Wednesday, December 7, 2011

Gov. Palin on Bolling: Candidates Should Attract Diverse Voters

Candidates "can't just be preaching to the choir...Candidates should not be afraid to debate in front of the nation regardless of who the host is," former Alaska Governor Sarah Palin said tonight in a wide-ranging two-segment TV interview with Eric Bolling of Follow the Money from her home in Wasilla, Alaska.

Gov. Palin was referring to Donald Trump's proposed debate which Mitt Romney and Jon Huntsman both declined. She said both candidates should reconsider their attendance and if she were a candidate would be attend so as to get her message out to a diverse audience which includes independents and those who are "not into the inside baseball."

Bolling said that he does not consider either Newt Gingrich or Mitt Romney true conservatives and queried Gov. Palin as to how someone like him should proceed with the field of candidates. "You and so many Americans are in the same boat," she said. Our choice is between "being socialist" or "being a nation of free men and free markets."

"You are looking for the perfect candidate," she continued. "We're going to have to support the GOP nominee."

Like Hannity before him, Bolling asked Gov. Palin if she was going to endorse a candidate before or after Iowa. She reiterated that her endorsement will not come before Iowa and that Iowa is the beginning, not the end. She said that Gringrich has risen in the polls because he has reached out to Tea Party and Constitutional conservatives, who in turn have forgiven some of his past political sins. Romney has yet to reach out conservative voters.

But, Gov. Palin warned that Gingrich cannot pretend to be a DC outsider when he was an insider. She said that he had in fact done good things as an insider, such as balancing the budget during the Clinton administration, and he needs to remind voters what he has done to reform corruption.

Gov. Palin said whoever rises to the top must campaign on sudden and relentless reform. "If you've been part of the problem, you are not going to get my support or the support of Constitutional Conservatives."

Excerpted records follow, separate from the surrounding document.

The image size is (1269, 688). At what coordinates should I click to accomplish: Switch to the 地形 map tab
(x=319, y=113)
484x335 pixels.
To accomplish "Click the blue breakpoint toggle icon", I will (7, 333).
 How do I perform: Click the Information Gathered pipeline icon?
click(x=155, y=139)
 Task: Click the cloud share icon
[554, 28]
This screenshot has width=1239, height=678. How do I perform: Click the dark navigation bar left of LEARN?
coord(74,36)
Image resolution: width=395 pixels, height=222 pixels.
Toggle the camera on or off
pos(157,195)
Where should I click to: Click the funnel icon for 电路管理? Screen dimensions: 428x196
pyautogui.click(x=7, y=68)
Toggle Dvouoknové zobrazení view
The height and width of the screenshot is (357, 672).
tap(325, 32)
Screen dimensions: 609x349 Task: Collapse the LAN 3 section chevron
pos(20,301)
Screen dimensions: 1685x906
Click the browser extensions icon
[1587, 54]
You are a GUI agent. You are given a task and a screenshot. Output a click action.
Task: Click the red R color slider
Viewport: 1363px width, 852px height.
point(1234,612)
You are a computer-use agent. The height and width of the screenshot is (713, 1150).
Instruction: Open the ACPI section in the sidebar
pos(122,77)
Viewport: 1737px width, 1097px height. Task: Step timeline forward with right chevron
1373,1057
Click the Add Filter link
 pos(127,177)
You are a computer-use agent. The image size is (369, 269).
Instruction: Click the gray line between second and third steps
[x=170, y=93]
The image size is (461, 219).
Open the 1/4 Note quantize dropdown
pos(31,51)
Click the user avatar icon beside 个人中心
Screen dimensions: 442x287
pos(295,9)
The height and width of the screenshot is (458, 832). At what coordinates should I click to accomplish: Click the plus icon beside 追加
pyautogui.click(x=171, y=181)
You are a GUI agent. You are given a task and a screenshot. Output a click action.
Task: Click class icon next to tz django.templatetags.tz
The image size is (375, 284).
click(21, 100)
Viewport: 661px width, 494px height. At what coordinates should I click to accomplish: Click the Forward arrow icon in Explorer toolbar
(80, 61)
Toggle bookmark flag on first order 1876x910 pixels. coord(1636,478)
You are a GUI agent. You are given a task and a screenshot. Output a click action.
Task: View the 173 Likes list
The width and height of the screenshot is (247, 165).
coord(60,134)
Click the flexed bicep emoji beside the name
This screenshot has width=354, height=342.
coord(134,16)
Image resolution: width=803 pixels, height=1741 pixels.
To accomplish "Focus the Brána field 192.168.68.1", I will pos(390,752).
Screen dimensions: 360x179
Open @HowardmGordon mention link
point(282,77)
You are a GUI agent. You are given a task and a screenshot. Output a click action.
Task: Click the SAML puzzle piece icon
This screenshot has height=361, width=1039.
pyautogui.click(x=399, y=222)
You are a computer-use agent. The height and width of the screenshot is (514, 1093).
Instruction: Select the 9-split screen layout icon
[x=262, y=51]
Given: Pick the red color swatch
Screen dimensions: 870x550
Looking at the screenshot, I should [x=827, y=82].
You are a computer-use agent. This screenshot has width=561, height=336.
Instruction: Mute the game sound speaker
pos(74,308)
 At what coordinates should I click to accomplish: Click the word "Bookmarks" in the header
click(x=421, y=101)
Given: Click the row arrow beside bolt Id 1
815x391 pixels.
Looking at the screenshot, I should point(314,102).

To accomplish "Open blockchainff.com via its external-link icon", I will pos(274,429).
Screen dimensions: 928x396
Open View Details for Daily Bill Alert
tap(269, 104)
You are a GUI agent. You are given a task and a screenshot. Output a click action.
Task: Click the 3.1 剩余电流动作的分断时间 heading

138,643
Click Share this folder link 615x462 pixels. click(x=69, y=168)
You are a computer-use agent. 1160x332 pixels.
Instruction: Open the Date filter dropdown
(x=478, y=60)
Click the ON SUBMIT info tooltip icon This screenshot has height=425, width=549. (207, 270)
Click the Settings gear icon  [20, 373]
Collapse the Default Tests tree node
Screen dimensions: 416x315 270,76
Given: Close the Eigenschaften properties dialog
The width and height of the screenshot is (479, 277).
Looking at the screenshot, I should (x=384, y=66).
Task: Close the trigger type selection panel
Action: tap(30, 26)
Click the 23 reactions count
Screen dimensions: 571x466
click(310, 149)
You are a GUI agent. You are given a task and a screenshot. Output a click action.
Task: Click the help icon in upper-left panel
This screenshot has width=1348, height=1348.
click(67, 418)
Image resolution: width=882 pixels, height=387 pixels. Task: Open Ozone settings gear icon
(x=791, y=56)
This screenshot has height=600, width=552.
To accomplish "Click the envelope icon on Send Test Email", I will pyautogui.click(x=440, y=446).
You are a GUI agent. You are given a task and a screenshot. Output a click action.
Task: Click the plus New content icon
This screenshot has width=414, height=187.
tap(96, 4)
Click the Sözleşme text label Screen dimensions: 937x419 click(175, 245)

"Any of the candidates would be infinitely better than Obama." Further, Gov. Palin noted that all the candidates have cut budgets, taxes or fought for smaller, more limited government. "I have studied their records." She said a good bellwether on where conservatives might go would be to see who Ron Paul endorses if he leaves the race. Though Gov. Palin disagrees with Paul's foreign policies, she agrees with his domestic spending policies.

Gov. Palin also again said that she did not believe this had become a two-candidate race. "History shows that the winner or second place in Iowa doesn't necessarily get the nomination."

In the second segment, Gov. Palin said that it was typical that Nancy Pelosi and others in Congress would lie about their insider trading - a practice that is illegal for every US citizen outside of the Congress. She said that this activity is appalling and accounts for why people of modest means leave the Congress unusually wealthy. Bolling spoke about how Senators and Representatives were calling and trading stocks after meeting with Treasury Secretaries - accessing both tax payers' money and inside information.

The loans given by the Obama administration to campaign bundlers and friends are also a form of crony capitalism. Gov. Palin referenced Peter Schweizer's Throw Them All Out and said it's time to do precisely that.

About Obama's forthcoming 17-day trip to Hawaii, Gov. Palin said he is "deaf, dumb, and blind" to what is going on in the nation. She predicted "he threw the number 17 days out there just to tick people off, then will come back in 15 days to address some issue in the White House and look like the hero."